Before the Fort Lauderdale Police Department held a news conference to address the video showing one of its own slapping a homeless man for no good reason, one newspaper wasn't allowed to attend: the Homeless Voice, Fort Lauderdale's long-running publication dedicated to homeless issues.
Sean Cononie, executive director of the Homeless Voice and one of the city's most prominent homeless advocates, says that when Captain Frank Sousa saw him, the news conference was moved indoors. And when Cononie tried to enter the building, Sousa refused to let him enter because he didn't have proper credentials.
"As soon as I got to the door, [Sousa] steps in front of me and says I can't come in.

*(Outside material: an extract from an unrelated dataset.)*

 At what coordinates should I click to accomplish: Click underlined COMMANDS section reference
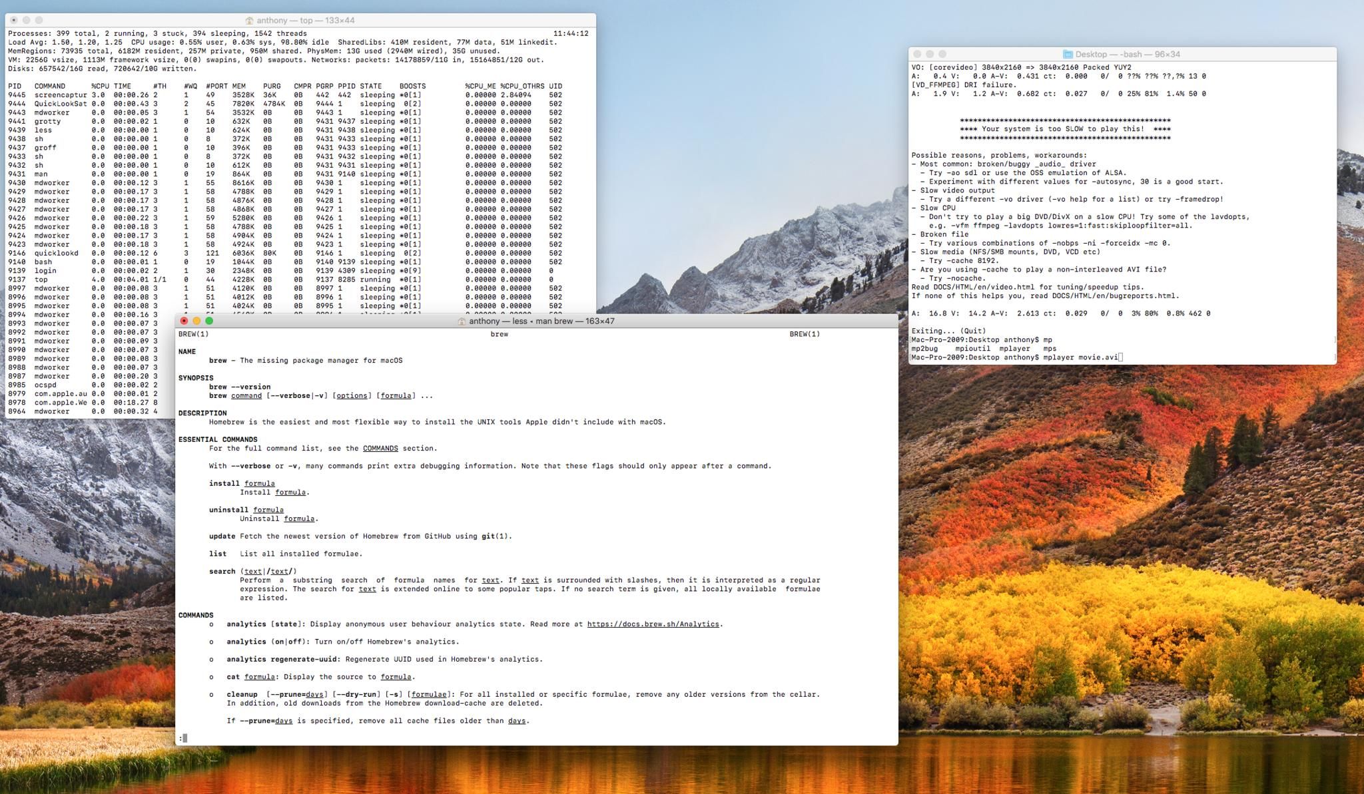(x=380, y=449)
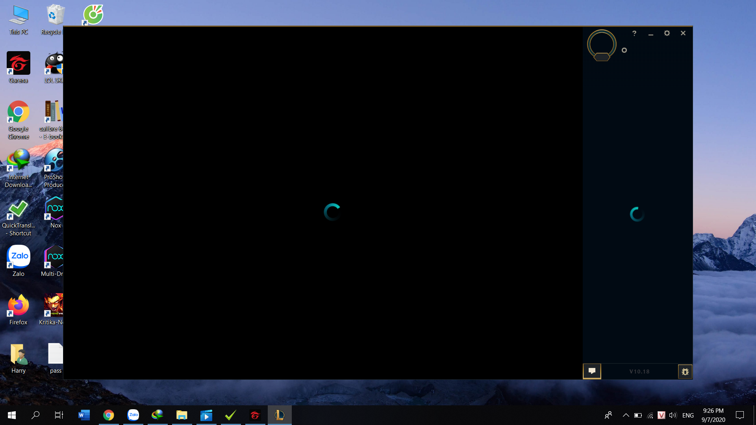Screen dimensions: 756x425
Task: Expand hidden system tray icons chevron
Action: pos(626,415)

He said I have to be credentialed press," says Cononie, a prominent homeless advocate who has been at the helm of the Homeless Voice for 17 years running its newspaper and homeless shelter in Hollywood.
And Cononie believes it is precisely because he is so visible when it comes to homeless issues that he was denied entry.

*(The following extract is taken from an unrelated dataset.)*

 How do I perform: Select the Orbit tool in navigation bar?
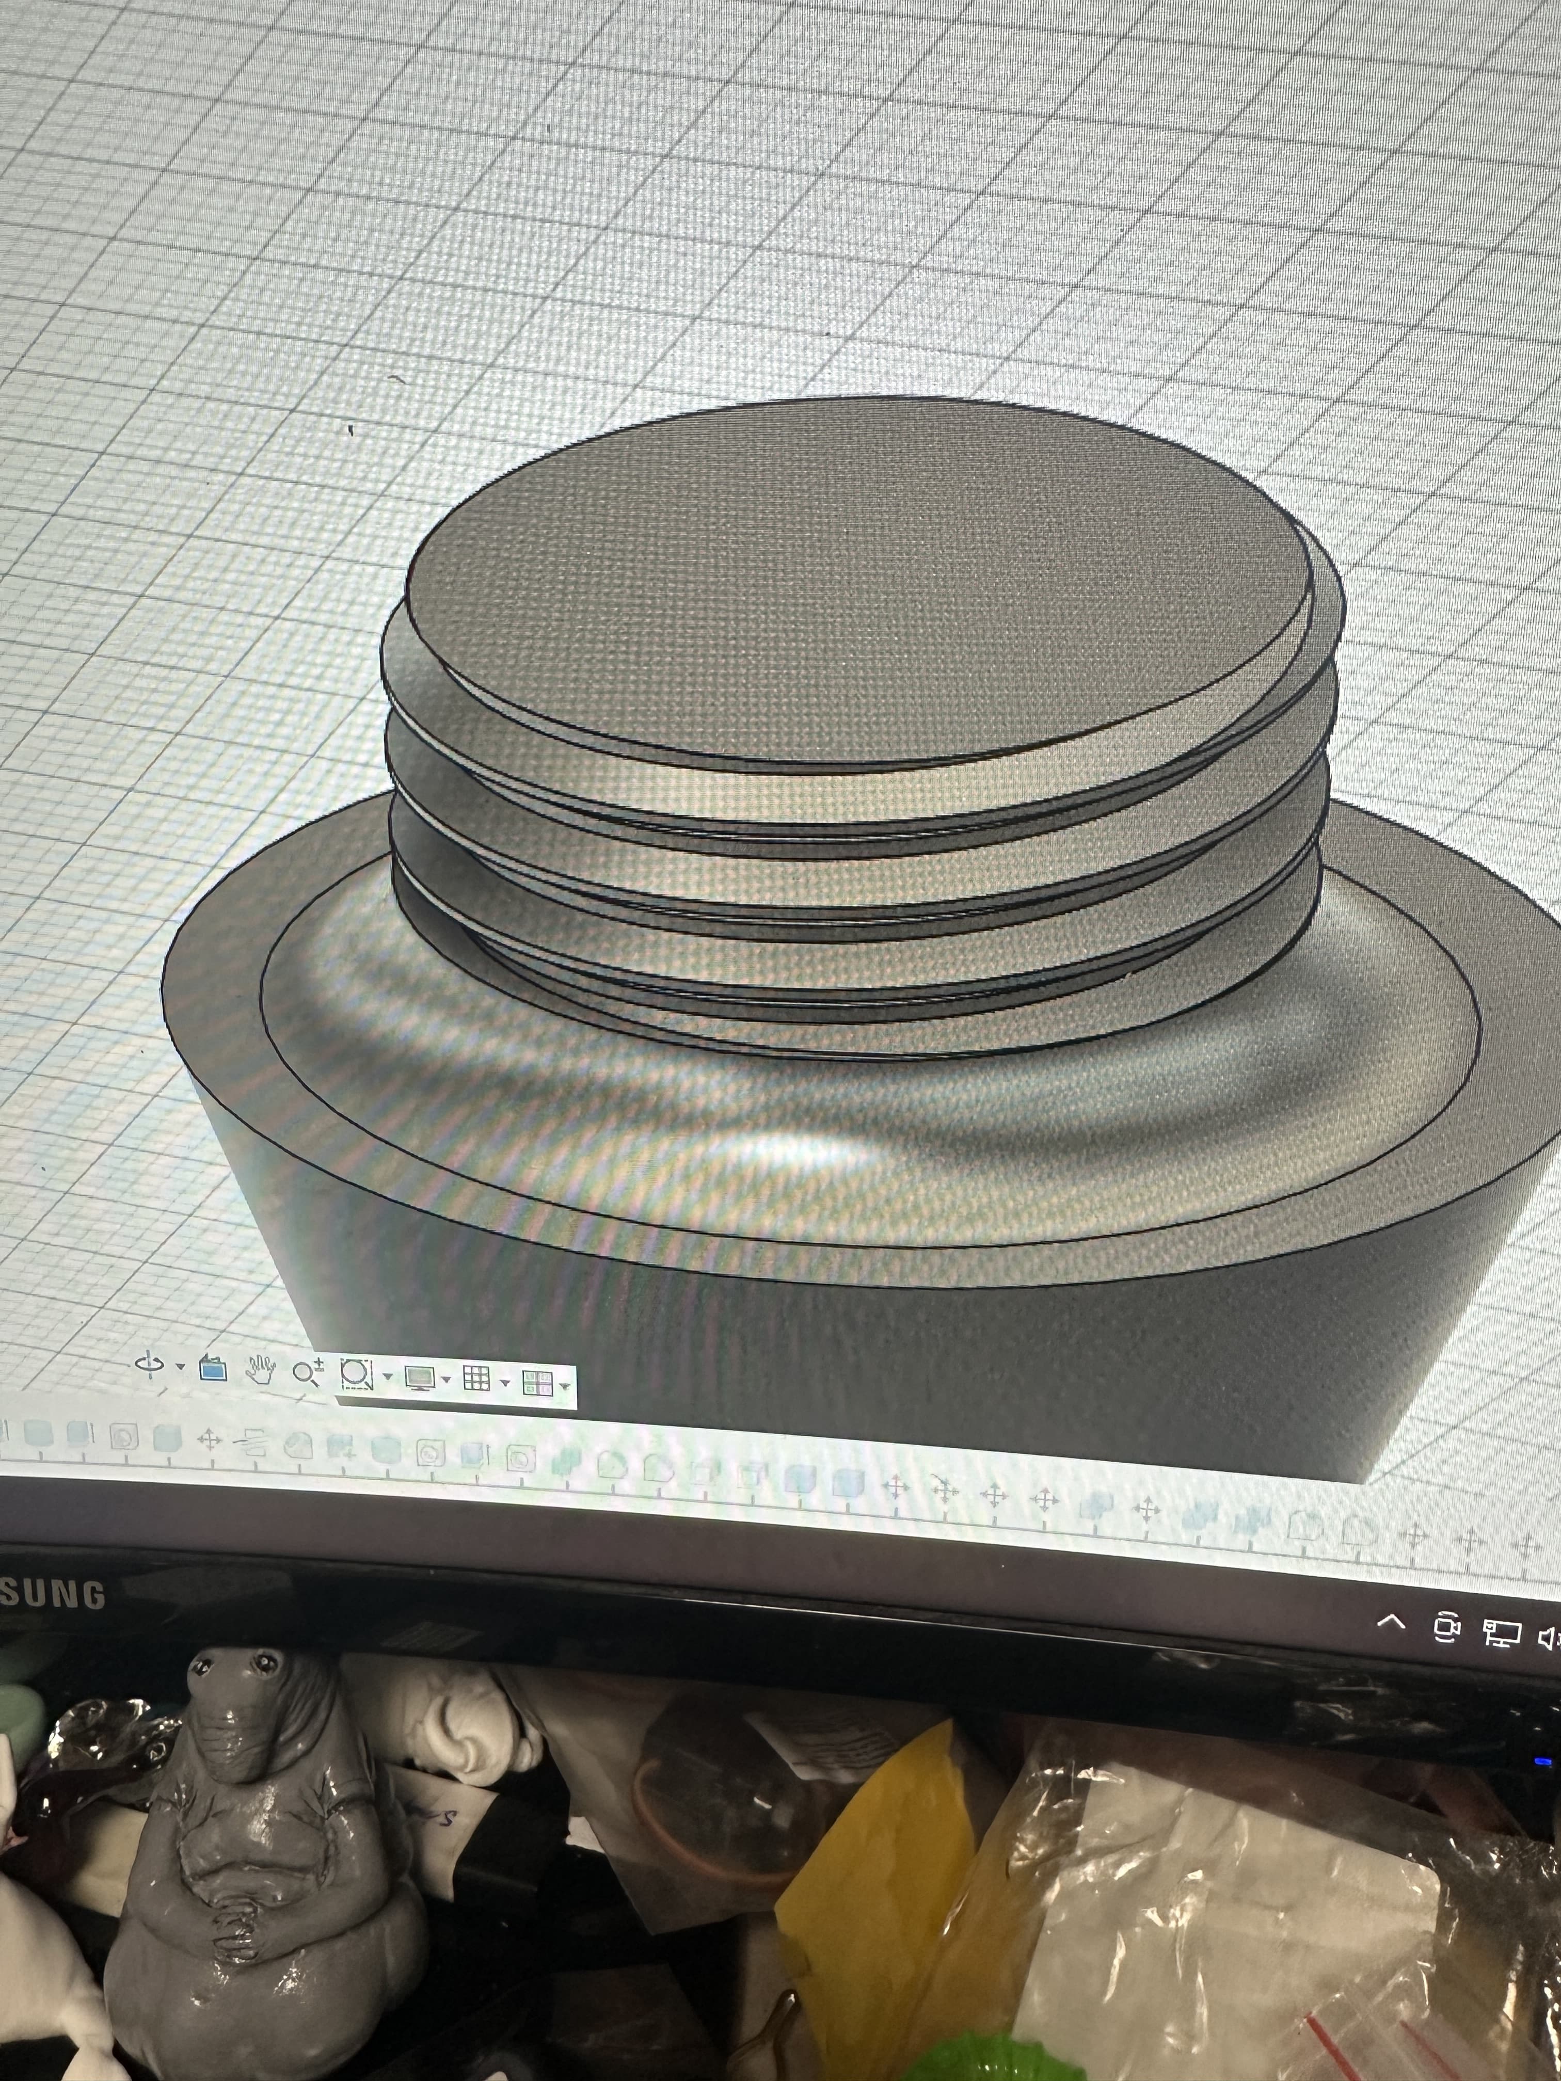coord(149,1365)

"They know a homeless newspaper will write the homeless' side of the story," Cononie says, adding, "It's like if they had a press conference about gay marriage and didn't allow the gay newspaper in."
New Times reached out to Sousa and the FLPD's media team for comment, but they've yet to respond.
Although Cononie is incensed by the matter, he says it isn't individual officers who are to blame, even in the case of Officer Victor Ramirez, the cop who slapped Bruce Laclair in a video that has sparked international outrage.
Rather, he explains, the problem is the negative "spirit" Fort Lauderdale officials have toward the homeless that is reflected in the controversial antihomeless laws and results in exchanges like the one between Ramirez and Laclair, as well as a dismissive attitude toward a homeless-oriented publication.
"I don't think any cop wakes up in the morning and says to himself he wants to slap a homeless person or shoot somebody," he says. "But this attitude comes from a spirit that is against homeless people you can see in the policy officials create. I can share food with my friends on the beach, but if a homeless person does that, they're trespassing?"
Cononie says he plans on seeking punitive damages against the city for refusing him entry to the news conference.
"They need to be told they can't do this," he says.
Meanwhile, the longtime advocate has started a fundraiser to help Laclair get on his feet and fight the city's homeless policies.